[Records from a dataset]

● ● ● ● ● ● ●

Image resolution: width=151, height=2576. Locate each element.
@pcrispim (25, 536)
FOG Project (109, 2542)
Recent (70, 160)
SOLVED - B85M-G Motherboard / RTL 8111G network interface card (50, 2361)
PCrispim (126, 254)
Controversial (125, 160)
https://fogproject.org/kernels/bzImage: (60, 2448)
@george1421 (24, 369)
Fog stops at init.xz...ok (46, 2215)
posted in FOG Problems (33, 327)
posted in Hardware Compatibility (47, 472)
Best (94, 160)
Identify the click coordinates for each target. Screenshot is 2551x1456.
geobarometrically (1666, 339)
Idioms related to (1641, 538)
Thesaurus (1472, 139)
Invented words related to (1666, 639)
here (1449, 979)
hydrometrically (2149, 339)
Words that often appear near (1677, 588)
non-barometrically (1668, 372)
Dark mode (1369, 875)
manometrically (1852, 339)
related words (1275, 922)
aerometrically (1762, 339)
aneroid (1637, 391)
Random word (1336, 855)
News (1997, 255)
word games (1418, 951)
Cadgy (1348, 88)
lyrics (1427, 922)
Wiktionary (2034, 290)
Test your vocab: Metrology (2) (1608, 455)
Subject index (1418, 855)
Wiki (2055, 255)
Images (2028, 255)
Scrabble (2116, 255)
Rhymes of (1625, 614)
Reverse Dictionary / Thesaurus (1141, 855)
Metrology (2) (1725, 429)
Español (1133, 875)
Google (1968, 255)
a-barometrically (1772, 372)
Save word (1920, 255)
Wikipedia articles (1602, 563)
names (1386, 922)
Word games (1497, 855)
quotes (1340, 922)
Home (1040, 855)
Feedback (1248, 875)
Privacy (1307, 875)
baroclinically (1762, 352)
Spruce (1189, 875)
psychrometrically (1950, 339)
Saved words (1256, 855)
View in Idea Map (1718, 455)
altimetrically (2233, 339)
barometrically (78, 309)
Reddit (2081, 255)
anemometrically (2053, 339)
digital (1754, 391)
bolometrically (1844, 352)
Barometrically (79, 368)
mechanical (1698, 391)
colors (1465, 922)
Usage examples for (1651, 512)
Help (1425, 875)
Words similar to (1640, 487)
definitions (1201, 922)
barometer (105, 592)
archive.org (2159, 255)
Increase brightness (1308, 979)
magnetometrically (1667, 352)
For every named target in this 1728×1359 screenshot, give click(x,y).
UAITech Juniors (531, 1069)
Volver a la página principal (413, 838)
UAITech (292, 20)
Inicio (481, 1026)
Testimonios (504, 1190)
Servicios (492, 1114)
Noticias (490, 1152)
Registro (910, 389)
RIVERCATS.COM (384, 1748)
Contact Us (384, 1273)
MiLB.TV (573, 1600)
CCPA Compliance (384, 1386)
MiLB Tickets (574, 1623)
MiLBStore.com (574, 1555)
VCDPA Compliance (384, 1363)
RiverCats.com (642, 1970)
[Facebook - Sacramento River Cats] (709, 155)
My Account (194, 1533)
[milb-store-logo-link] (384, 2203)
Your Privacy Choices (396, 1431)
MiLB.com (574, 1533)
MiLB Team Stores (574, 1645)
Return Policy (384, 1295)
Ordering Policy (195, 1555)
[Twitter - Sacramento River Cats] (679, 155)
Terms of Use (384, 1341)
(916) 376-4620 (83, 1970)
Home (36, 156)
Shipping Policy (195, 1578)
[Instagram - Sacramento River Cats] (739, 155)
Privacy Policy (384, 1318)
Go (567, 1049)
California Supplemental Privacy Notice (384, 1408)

● ● ● ● ● ● ●

■ **What is being asked**: Nothing is to be left out; reproduce each record exactly.

■ **Problem solution**:
Image resolution: width=151, height=2576. Locate each element.
@pcrispim (25, 536)
FOG Project (109, 2542)
Recent (70, 160)
SOLVED - B85M-G Motherboard / RTL 8111G network interface card (50, 2361)
PCrispim (126, 254)
Controversial (125, 160)
https://fogproject.org/kernels/bzImage: (60, 2448)
@george1421 (24, 369)
Fog stops at init.xz...ok (46, 2215)
posted in FOG Problems (33, 327)
posted in Hardware Compatibility (47, 472)
Best (94, 160)
Identify the click coordinates for each target. Screenshot is 2551x1456.
geobarometrically (1666, 339)
Idioms related to (1641, 538)
Thesaurus (1472, 139)
Invented words related to (1666, 639)
here (1449, 979)
hydrometrically (2149, 339)
Words that often appear near (1677, 588)
non-barometrically (1668, 372)
Dark mode (1369, 875)
manometrically (1852, 339)
related words (1275, 922)
aerometrically (1762, 339)
aneroid (1637, 391)
Random word (1336, 855)
News (1997, 255)
word games (1418, 951)
Cadgy (1348, 88)
lyrics (1427, 922)
Wiktionary (2034, 290)
Test your vocab: Metrology (2) (1608, 455)
Subject index (1418, 855)
Wiki (2055, 255)
Images (2028, 255)
Scrabble (2116, 255)
Rhymes of (1625, 614)
Reverse Dictionary / Thesaurus (1141, 855)
Metrology (2) (1725, 429)
Español (1133, 875)
Google (1968, 255)
a-barometrically (1772, 372)
Save word (1920, 255)
Wikipedia articles (1602, 563)
names (1386, 922)
Word games (1497, 855)
quotes (1340, 922)
Home (1040, 855)
Feedback (1248, 875)
Privacy (1307, 875)
baroclinically (1762, 352)
Spruce (1189, 875)
psychrometrically (1950, 339)
Saved words (1256, 855)
View in Idea Map (1718, 455)
altimetrically (2233, 339)
barometrically (78, 309)
Reddit (2081, 255)
anemometrically (2053, 339)
digital (1754, 391)
bolometrically (1844, 352)
Barometrically (79, 368)
mechanical (1698, 391)
colors (1465, 922)
Usage examples for (1651, 512)
Help (1425, 875)
Words similar to (1640, 487)
definitions (1201, 922)
barometer (105, 592)
archive.org (2159, 255)
Increase brightness (1308, 979)
magnetometrically (1667, 352)
For every named target in this 1728×1359 screenshot, give click(x,y).
UAITech Juniors (531, 1069)
Volver a la página principal (413, 838)
UAITech (292, 20)
Inicio (481, 1026)
Testimonios (504, 1190)
Servicios (492, 1114)
Noticias (490, 1152)
Registro (910, 389)
RIVERCATS.COM (384, 1748)
Contact Us (384, 1273)
MiLB.TV (573, 1600)
CCPA Compliance (384, 1386)
MiLB Tickets (574, 1623)
MiLBStore.com (574, 1555)
VCDPA Compliance (384, 1363)
RiverCats.com (642, 1970)
[Facebook - Sacramento River Cats] (709, 155)
My Account (194, 1533)
[milb-store-logo-link] (384, 2203)
Your Privacy Choices (396, 1431)
MiLB.com (574, 1533)
MiLB Team Stores (574, 1645)
Return Policy (384, 1295)
Ordering Policy (195, 1555)
[Twitter - Sacramento River Cats] (679, 155)
Terms of Use (384, 1341)
(916) 376-4620 (83, 1970)
Home (36, 156)
Shipping Policy (195, 1578)
[Instagram - Sacramento River Cats] (739, 155)
Privacy Policy (384, 1318)
Go (567, 1049)
California Supplemental Privacy Notice (384, 1408)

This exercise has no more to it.